Ezequiel 5:6

Y ella mudó mis juicios y mis ordenanzas en impiedad más que las gentes, y más que las tierras que están alrededor de ella; porque desecharon mis juicios y mis mandamientos, y no anduvieron en ellos.

Referencia cruzada

Ezequiel 16:47 también compara los pecados de Jerusalén con los de las naciones circundantes, en paralelo directo con su mayor rebelión aquí.

En Ezequiel 16:27, hasta los filisteos se avergüenzan de la lascivia de Jerusalén — ilustrando cómo su pecado excedió al de las naciones vecinas.

2 Reyes 17:8-20 describe el exilio de Israel por seguir las costumbres de las naciones y rechazar los estatutos de Jehová, la misma rebelión y castigo.

Nehemías 9:16 confiesa que Israel actuó con soberbia y desobedeció los mandamientos, haciendo eco directo de la rebelión contra las reglas de Jehová.

Salmos 78:10 afirma que no guardaron el pacto de Jehová y se negaron a andar en su ley, lenguaje idéntico al rechazo de los estatutos.

Jeremías 5:3 dice que se negaron a arrepentirse incluso cuando fueron heridos, mostrando la dureza obstinada detrás del rechazo a las reglas de Jehová.

En Jeremías 11:10, el pacto roto hace eco del rechazo de los estatutos aquí; ambos acusan a Israel de violar el pacto.

1 Corintios 5:1 reporta inmoralidad sexual peor que la de los paganos, paralelizando directamente la maldad de Israel que supera a las naciones en Ezequiel.

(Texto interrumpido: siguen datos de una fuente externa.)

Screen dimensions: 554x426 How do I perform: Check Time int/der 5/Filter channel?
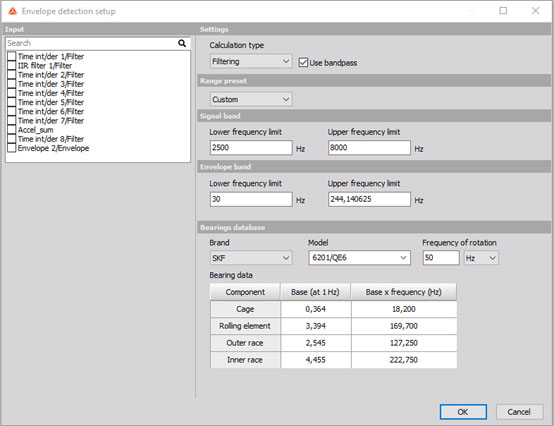(x=12, y=102)
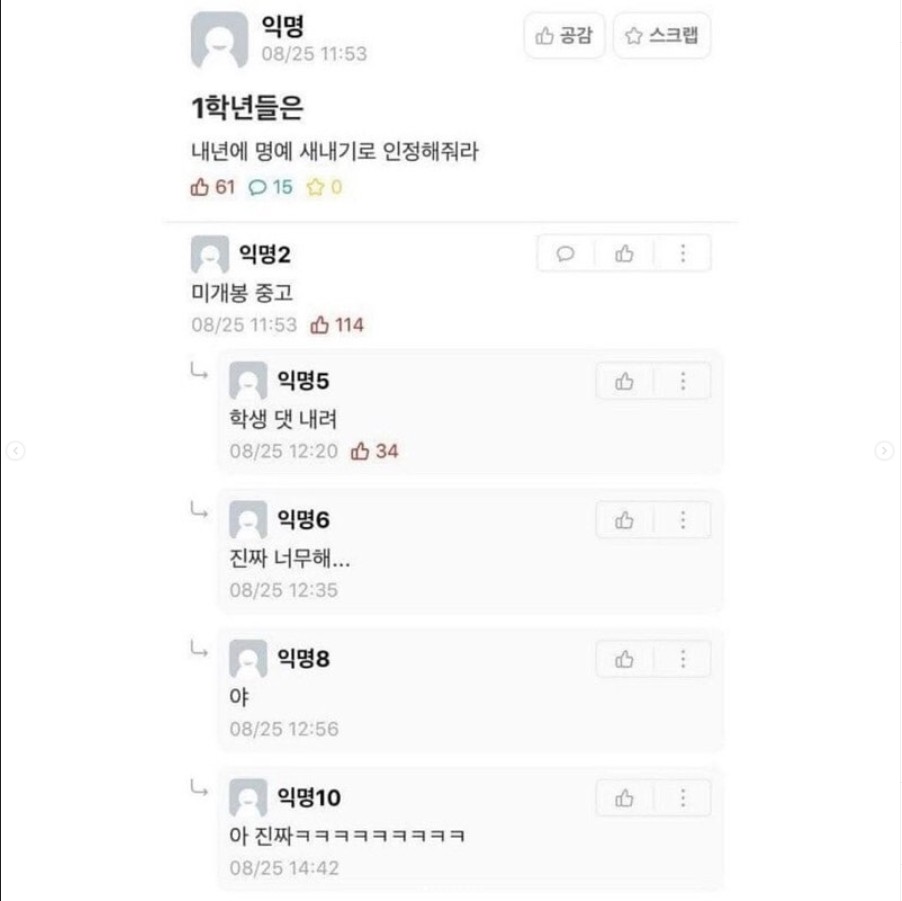
Task: Click the 114 likes count on 익명2 comment
Action: coord(337,325)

En Éxodo 16:28, Jehová pregunta '¿hasta cuándo no querréis guardar mis mandamientos?' — un paralelo directo con el mismo pecado de Israel en Ezequiel.

En Jeremías 5:28, el pueblo 'sobresale en obras de maldad' — reflejando directamente que la maldad de Israel superó a las naciones.

En Jeremías 9:6, se condena la misma negativa a conocer a Jehová, un paralelo directo con la rebelión de Israel al rechazar Sus estatutos.

En Zacarías 7:11, la negativa obstinada a escuchar refleja la rebelión de Israel contra las leyes de Jehová en Ezequiel.

Isaías 59:12 Tema relacionado

En Isaías 59:12, se confiesan transgresiones multiplicadas — un paralelo temático con la maldad que supera a las naciones.